If a record below holds a picture, drop the picture and restate everything else word for word.

- - - - - - -

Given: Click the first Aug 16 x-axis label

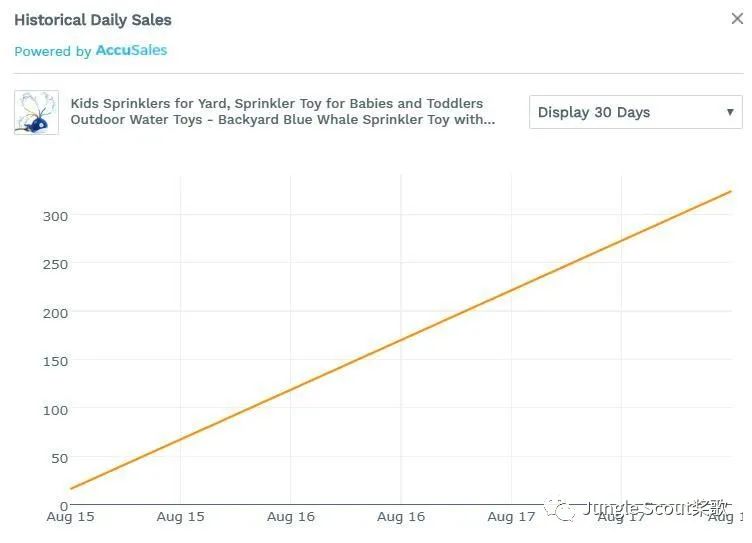Looking at the screenshot, I should point(291,517).
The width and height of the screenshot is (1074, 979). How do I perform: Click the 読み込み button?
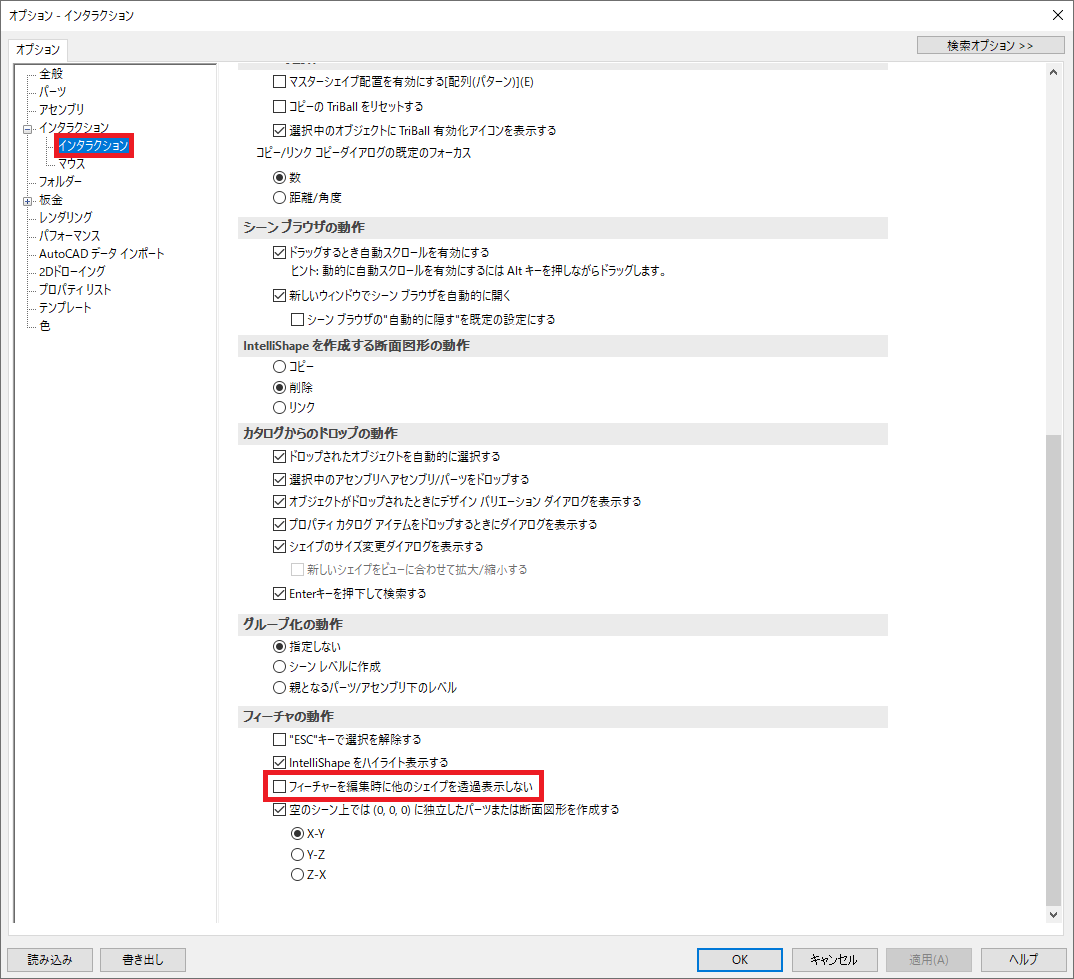click(48, 959)
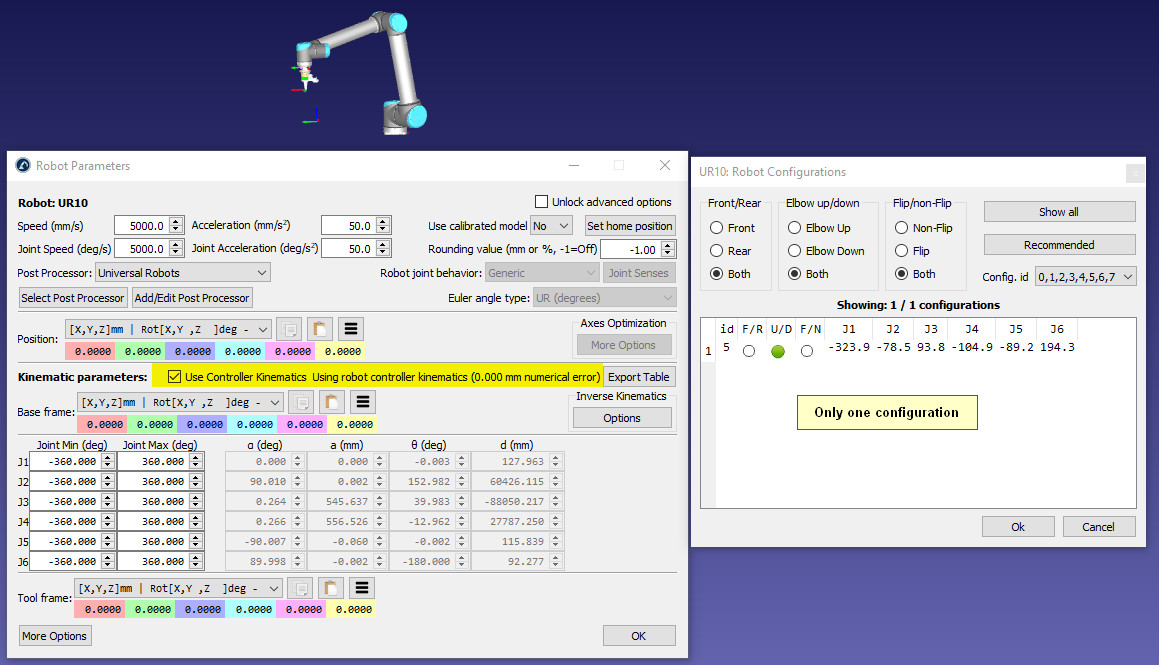Click the Base frame paste clipboard icon
Screen dimensions: 1159x665
333,402
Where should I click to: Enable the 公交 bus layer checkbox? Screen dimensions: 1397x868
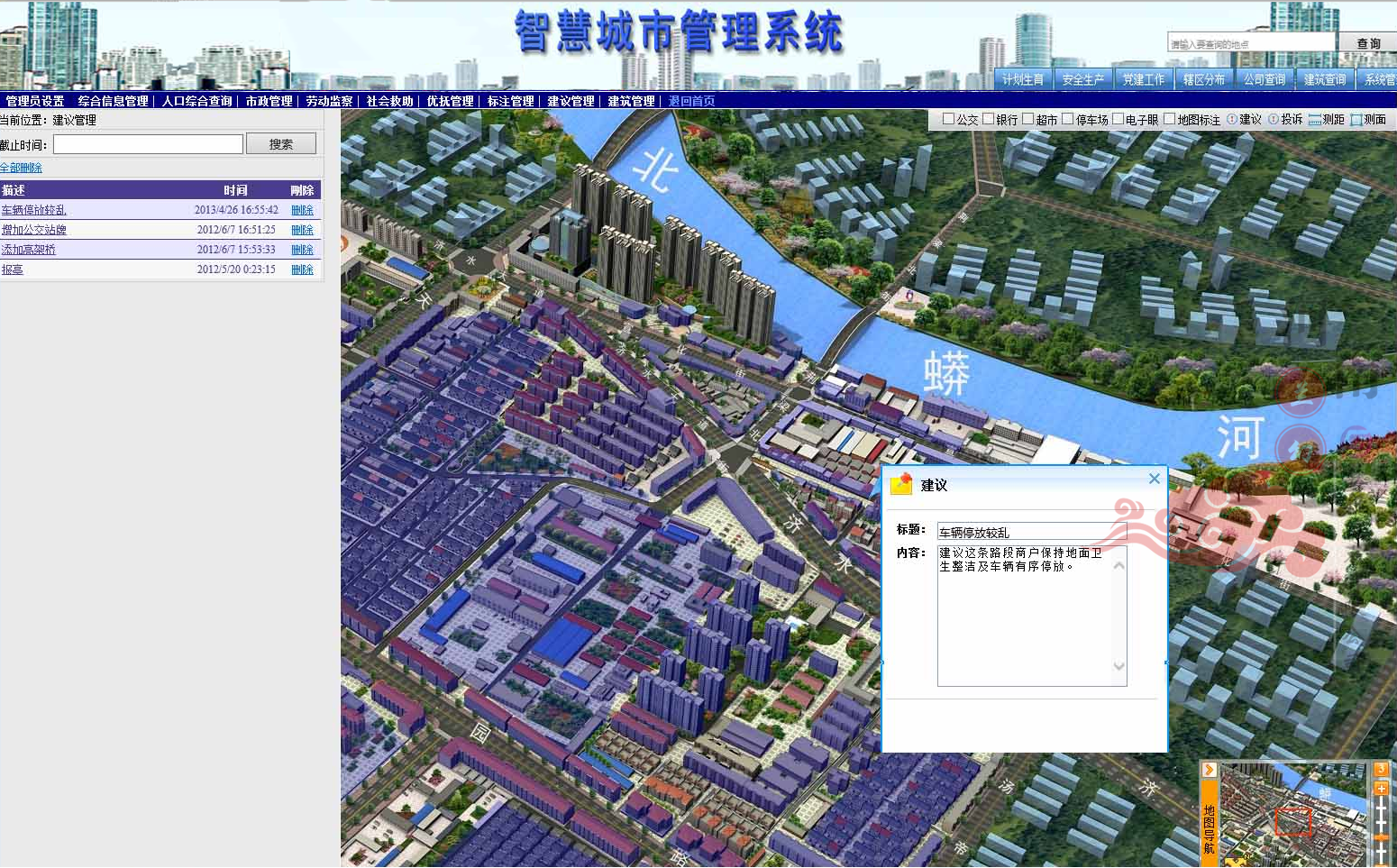948,118
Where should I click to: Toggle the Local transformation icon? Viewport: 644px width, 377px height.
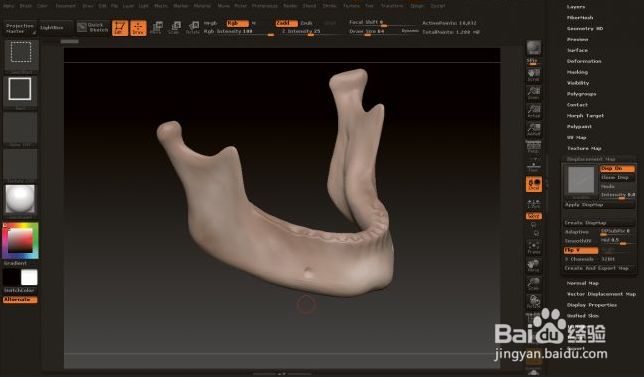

- - - - - - -

EXERCISE SOLUTION:
Given: Click the first Aug 16 x-axis label

Looking at the screenshot, I should point(291,517).
The width and height of the screenshot is (1074, 979). How do I perform: Click the 読み込み button?
click(48, 959)
Click the Base frame paste clipboard icon
Screen dimensions: 1159x665
333,402
Where should I click to: Enable the 公交 bus layer checkbox? Screen dimensions: 1397x868
948,118
Where should I click to: Toggle the Local transformation icon? Viewport: 644px width, 377px height.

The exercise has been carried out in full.